* Exercise prompt
Each entry here needs to be given again exactly.

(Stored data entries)

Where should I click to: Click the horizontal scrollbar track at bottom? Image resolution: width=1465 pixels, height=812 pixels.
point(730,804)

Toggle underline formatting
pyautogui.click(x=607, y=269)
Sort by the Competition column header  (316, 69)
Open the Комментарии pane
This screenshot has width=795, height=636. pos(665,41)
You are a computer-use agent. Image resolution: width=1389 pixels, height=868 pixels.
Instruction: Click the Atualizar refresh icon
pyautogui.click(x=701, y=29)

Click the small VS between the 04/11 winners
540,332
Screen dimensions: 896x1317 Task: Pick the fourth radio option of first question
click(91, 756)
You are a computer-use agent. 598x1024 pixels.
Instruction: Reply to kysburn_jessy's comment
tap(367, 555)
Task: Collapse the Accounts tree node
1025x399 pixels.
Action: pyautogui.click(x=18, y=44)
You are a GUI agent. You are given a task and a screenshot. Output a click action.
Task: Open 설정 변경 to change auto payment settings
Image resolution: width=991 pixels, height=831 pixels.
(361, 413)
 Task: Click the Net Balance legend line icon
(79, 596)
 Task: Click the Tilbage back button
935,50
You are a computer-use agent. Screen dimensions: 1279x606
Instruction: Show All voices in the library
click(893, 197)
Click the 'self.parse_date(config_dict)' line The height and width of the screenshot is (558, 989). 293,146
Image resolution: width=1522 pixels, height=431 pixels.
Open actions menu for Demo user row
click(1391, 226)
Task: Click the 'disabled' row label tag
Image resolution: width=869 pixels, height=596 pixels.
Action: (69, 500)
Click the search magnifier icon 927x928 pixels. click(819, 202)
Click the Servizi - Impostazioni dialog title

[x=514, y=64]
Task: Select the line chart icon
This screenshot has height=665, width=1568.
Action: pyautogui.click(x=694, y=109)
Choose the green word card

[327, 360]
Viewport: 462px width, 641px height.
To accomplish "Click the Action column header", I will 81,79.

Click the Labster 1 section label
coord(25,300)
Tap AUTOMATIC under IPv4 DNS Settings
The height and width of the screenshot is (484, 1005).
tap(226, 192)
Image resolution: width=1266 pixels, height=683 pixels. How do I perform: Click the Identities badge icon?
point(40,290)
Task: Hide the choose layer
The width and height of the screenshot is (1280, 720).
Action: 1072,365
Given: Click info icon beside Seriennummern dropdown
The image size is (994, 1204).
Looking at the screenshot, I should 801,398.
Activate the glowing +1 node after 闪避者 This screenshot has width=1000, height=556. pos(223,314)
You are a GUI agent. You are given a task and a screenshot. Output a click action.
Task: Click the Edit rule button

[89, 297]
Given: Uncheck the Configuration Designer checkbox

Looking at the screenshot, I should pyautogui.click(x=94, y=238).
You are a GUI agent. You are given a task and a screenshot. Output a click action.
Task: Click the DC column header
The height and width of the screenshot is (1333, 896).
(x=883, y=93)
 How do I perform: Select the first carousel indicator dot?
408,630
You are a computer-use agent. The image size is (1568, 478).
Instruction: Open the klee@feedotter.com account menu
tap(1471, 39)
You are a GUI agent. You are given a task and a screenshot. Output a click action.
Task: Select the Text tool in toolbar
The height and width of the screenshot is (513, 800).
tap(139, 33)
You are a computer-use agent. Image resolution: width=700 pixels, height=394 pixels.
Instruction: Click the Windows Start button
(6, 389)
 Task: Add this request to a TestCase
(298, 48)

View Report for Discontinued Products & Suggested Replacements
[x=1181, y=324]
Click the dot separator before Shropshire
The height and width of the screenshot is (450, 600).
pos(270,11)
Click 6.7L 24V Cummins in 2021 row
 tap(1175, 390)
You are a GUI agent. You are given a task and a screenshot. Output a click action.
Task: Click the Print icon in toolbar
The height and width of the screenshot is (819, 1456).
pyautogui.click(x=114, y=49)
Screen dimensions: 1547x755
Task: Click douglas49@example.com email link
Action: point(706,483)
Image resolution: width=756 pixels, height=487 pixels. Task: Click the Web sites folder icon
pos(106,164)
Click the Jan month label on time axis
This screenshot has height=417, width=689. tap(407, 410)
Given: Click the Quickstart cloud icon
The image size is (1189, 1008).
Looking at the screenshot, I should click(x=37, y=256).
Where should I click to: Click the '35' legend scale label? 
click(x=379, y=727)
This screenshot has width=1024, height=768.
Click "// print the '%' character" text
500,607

* Answer area
Where should I click to: Click the horizontal scrollbar track at bottom? Image resolution: width=1465 pixels, height=812 pixels.
point(730,804)

Toggle underline formatting
pyautogui.click(x=607, y=269)
Sort by the Competition column header  (316, 69)
Open the Комментарии pane
This screenshot has width=795, height=636. pos(665,41)
You are a computer-use agent. Image resolution: width=1389 pixels, height=868 pixels.
Instruction: Click the Atualizar refresh icon
pyautogui.click(x=701, y=29)

Click the small VS between the 04/11 winners
540,332
Screen dimensions: 896x1317 Task: Pick the fourth radio option of first question
click(91, 756)
You are a computer-use agent. 598x1024 pixels.
Instruction: Reply to kysburn_jessy's comment
tap(367, 555)
Task: Collapse the Accounts tree node
1025x399 pixels.
Action: pyautogui.click(x=18, y=44)
You are a GUI agent. You are given a task and a screenshot. Output a click action.
Task: Open 설정 변경 to change auto payment settings
Image resolution: width=991 pixels, height=831 pixels.
(361, 413)
 Task: Click the Net Balance legend line icon
(79, 596)
 Task: Click the Tilbage back button
935,50
You are a computer-use agent. Screen dimensions: 1279x606
Instruction: Show All voices in the library
click(893, 197)
Click the 'self.parse_date(config_dict)' line The height and width of the screenshot is (558, 989). 293,146
Image resolution: width=1522 pixels, height=431 pixels.
Open actions menu for Demo user row
click(1391, 226)
Task: Click the 'disabled' row label tag
Image resolution: width=869 pixels, height=596 pixels.
Action: (69, 500)
Click the search magnifier icon 927x928 pixels. click(819, 202)
Click the Servizi - Impostazioni dialog title

[x=514, y=64]
Task: Select the line chart icon
This screenshot has height=665, width=1568.
Action: pyautogui.click(x=694, y=109)
Choose the green word card

[327, 360]
Viewport: 462px width, 641px height.
To accomplish "Click the Action column header", I will 81,79.

Click the Labster 1 section label
coord(25,300)
Tap AUTOMATIC under IPv4 DNS Settings
The height and width of the screenshot is (484, 1005).
tap(226, 192)
Image resolution: width=1266 pixels, height=683 pixels. How do I perform: Click the Identities badge icon?
point(40,290)
Task: Hide the choose layer
The width and height of the screenshot is (1280, 720).
Action: 1072,365
Given: Click info icon beside Seriennummern dropdown
The image size is (994, 1204).
Looking at the screenshot, I should 801,398.
Activate the glowing +1 node after 闪避者 This screenshot has width=1000, height=556. pos(223,314)
You are a GUI agent. You are given a task and a screenshot. Output a click action.
Task: Click the Edit rule button

[89, 297]
Given: Uncheck the Configuration Designer checkbox

Looking at the screenshot, I should pyautogui.click(x=94, y=238).
You are a GUI agent. You are given a task and a screenshot. Output a click action.
Task: Click the DC column header
The height and width of the screenshot is (1333, 896).
(x=883, y=93)
 How do I perform: Select the first carousel indicator dot?
408,630
You are a computer-use agent. The image size is (1568, 478).
Instruction: Open the klee@feedotter.com account menu
tap(1471, 39)
You are a GUI agent. You are given a task and a screenshot. Output a click action.
Task: Select the Text tool in toolbar
The height and width of the screenshot is (513, 800).
tap(139, 33)
You are a computer-use agent. Image resolution: width=700 pixels, height=394 pixels.
Instruction: Click the Windows Start button
(6, 389)
 Task: Add this request to a TestCase
(298, 48)

View Report for Discontinued Products & Suggested Replacements
[x=1181, y=324]
Click the dot separator before Shropshire
The height and width of the screenshot is (450, 600).
pos(270,11)
Click 6.7L 24V Cummins in 2021 row
 tap(1175, 390)
You are a GUI agent. You are given a task and a screenshot. Output a click action.
Task: Click the Print icon in toolbar
The height and width of the screenshot is (819, 1456).
pyautogui.click(x=114, y=49)
Screen dimensions: 1547x755
Task: Click douglas49@example.com email link
Action: point(706,483)
Image resolution: width=756 pixels, height=487 pixels. Task: Click the Web sites folder icon
pos(106,164)
Click the Jan month label on time axis
This screenshot has height=417, width=689. tap(407, 410)
Given: Click the Quickstart cloud icon
The image size is (1189, 1008).
Looking at the screenshot, I should click(x=37, y=256).
Where should I click to: Click the '35' legend scale label? 
click(x=379, y=727)
This screenshot has width=1024, height=768.
Click "// print the '%' character" text
500,607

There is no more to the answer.